Can I have some?

welcome to my blog.

a place to post. a place to eat oreos. a place to vent. a place to heal.

i started this blog so i could use a different outlet besides munching on fattening oreos. as if that has done any good... *mind wanders to oreo package in the house...*

then i realized that oreos can be semi symbolic. if you are are that crazy about oreos that is. which... i am.

eating oreos is therapeutic for me. when i am struggling or when i need a pick me up. they have chocolate. and sugar. both of which help lift my mood. not to mention that i eat them soaked with milk, which is my miracle drink.
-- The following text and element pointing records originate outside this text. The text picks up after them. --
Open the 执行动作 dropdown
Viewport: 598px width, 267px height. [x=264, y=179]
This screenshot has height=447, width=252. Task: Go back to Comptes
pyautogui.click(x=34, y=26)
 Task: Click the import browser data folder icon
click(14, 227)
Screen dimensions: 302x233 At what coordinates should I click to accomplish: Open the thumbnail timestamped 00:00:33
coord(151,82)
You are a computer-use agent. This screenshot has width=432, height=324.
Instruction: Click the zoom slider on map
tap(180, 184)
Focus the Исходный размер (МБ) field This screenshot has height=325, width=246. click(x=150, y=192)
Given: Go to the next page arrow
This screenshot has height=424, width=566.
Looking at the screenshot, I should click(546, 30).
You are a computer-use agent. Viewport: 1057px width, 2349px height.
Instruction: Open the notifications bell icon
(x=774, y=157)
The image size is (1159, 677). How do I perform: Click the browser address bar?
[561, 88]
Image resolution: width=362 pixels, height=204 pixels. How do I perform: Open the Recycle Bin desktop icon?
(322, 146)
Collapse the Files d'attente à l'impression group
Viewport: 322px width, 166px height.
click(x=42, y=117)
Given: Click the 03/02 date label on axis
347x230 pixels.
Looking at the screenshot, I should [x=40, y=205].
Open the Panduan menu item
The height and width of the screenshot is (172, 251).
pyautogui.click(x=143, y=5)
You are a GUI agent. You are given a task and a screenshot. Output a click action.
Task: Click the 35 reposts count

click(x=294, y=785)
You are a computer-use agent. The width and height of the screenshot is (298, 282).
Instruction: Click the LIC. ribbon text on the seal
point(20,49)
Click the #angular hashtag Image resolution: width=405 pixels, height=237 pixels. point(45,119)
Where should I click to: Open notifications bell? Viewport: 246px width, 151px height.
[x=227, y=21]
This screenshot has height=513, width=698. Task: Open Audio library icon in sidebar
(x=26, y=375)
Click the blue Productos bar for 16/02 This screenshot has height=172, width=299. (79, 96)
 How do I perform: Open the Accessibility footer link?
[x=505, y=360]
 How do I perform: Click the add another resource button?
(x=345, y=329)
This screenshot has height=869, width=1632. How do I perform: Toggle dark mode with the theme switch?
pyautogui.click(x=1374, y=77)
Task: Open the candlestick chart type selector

i post my posts to not only get stuff out. there may be people who read my blog who have been in the same kind of situations as i have. i hope reading them and knowing that others have gone through things like i have, will be to you what eating oreos does to me.


and yes. i didn't capitalize anything in here. i just felt like it. deal with it.


munch up.

Thursday, May 28, 2009

Oh the feeling of weightlessness

For the third time in three days (yes that is three days in a row), we swam in the free pool I am sure of that I have bragged about on this blog multiple times. Today though especially when I got out I felt the sudden weight gain from not being surrounded by water anymore. I couldn't stand up from sitting very easily. And for some odd reason, I didn't ever notice that I didn't feel pregnant at all while in the water. Until today. I really don't feel pregnant. There is nothing pulling my ginormous belly down anymore. I'm just... there. In the water, and oh, it feels so good. I'm thinking I just might spend every day in there. I just wish I could spend all day of every day in there. But obviously that isn't possible.

The first day we went out there (two days ago), I even did one lap. Don't ask me how I did that without sinking. I even tread water for quite a while before having to stop. Second day out there (yesterday) was pretty much the same as the day before. Today though, I did two laps. Not right after each other, but the fact that I could was encouragable. But I tell ya. Sitting here feeling gravity pull on every muscle and tiniest bit of flab is quite uncomfortable.

I'm contemplating getting a second pregnancy swimming suit.

1 comment:

Danelle and Alex said...

I swam laps pretty much every morning a little while after I stopped feeling sick and up to two weeks before I had Kade. Swimming really does make you feel weightless and for me it made my whole day better! I bet bug loves it too!